Paying for College

Paying for College: Where Do Parents Come In?

I recall the sacrifices my parents made for me so that I could to go to college. Times were tough for my father back in the mid-Sixties. Our family was the classical nuclear, Leave It to Beaver-type. My mother was a full-time homemaker and my Dad was the 100% breadwinner. Like many men from my working-class community, he came out of WWII and went to work directly for the railroad, which was pretty much the reason my hometown grew over the decades. He worked his way up through the ranks and had a number of technical and professional accomplishments to his credit. He went from machinist, to master mechanic, to supervisor of work crews.

Speaking of sacrifices, his rise through the ranks earned him a significant promotion opportunity when I was a sophomore in high school. However, the catch was that our family would have had to relocate and move to another part of the state. Although I was never directly aware of why my Dad turned down this promotion, looking back, I now realize it was because my parents chose not to pull me out of high school and disrupt my education. This was a big sacrifice for my parents because it meant that my Dad turned down a nice increase in pay but he also had to (what the railroaders called) “bump back” to maintain local railroad employment. In other words, he had to take a lesser responsible, lower-paying job in order to stay in our town.

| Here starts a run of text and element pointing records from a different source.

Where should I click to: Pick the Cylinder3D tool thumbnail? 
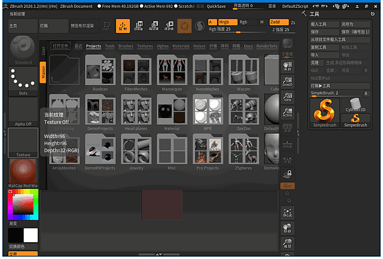tap(355, 112)
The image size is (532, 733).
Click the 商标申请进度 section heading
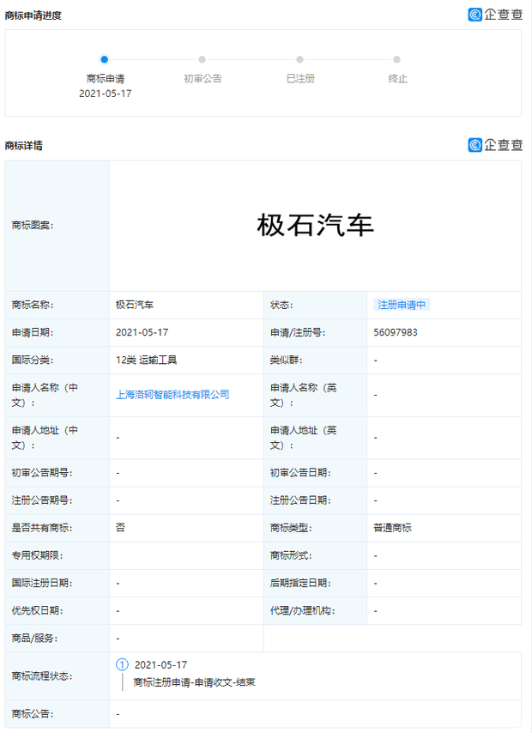pos(33,15)
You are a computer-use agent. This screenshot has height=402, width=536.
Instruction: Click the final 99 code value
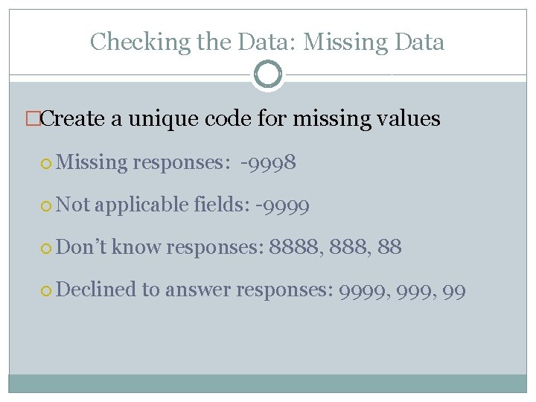[x=453, y=290]
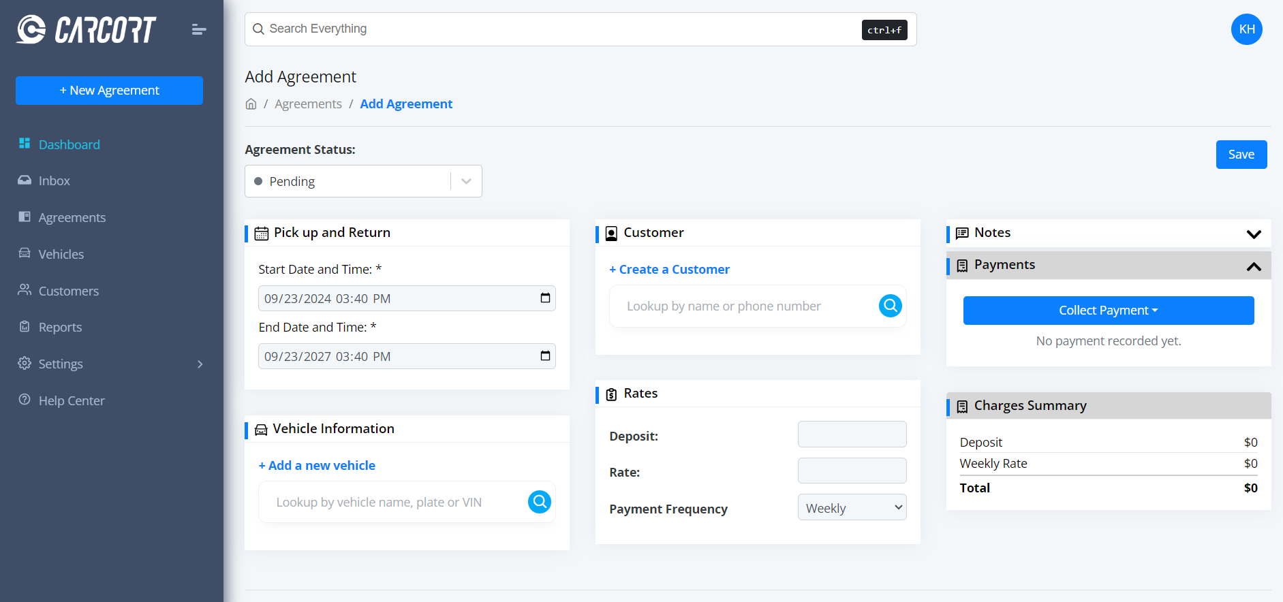Open the KH user avatar menu
Screen dimensions: 1283x602
click(1246, 29)
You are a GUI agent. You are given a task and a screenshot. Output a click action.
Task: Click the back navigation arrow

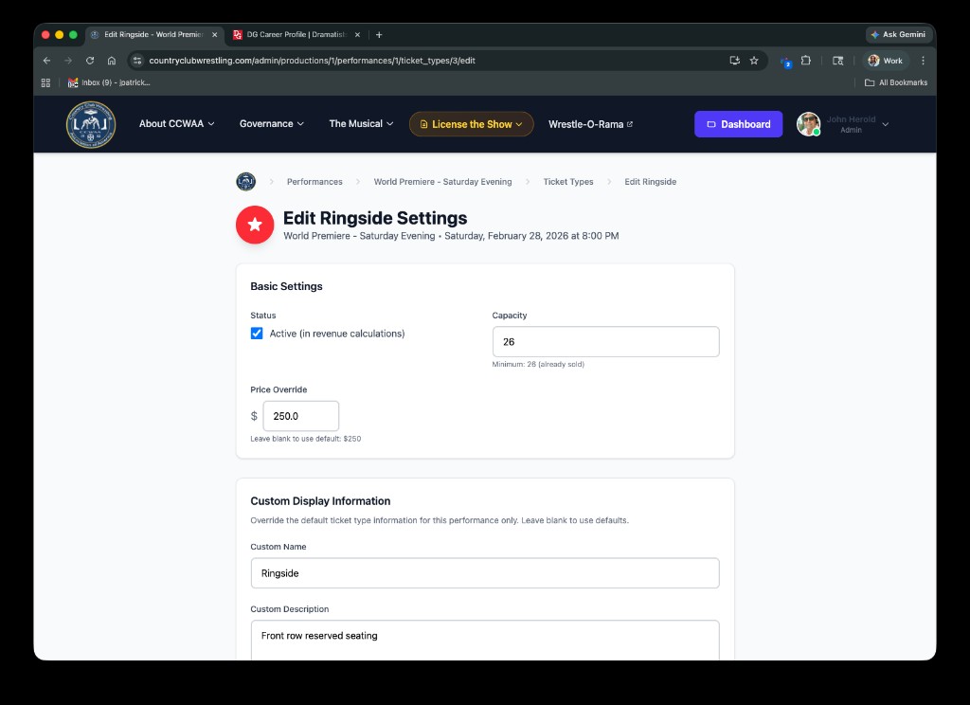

That had to hurt. My Dad and grandfather had just competed building a new home for my mother and me and money was tight. With a mortgage and his now lower-paying job, the squeeze was on. I was only vaguely aware of the pressures my parents experienced, once the realities of their decision to stay put sank in. I’m sure that things got much more difficult than I ever knew because my folks didn’t want to burden me with the stresses they had on their plate. This is what parents do many times. They shield their children from the downsides of adult and family life. Granted, some parents let it all hang out and the children share the brunt of difficulties. That’s unfortunate, but I was spared.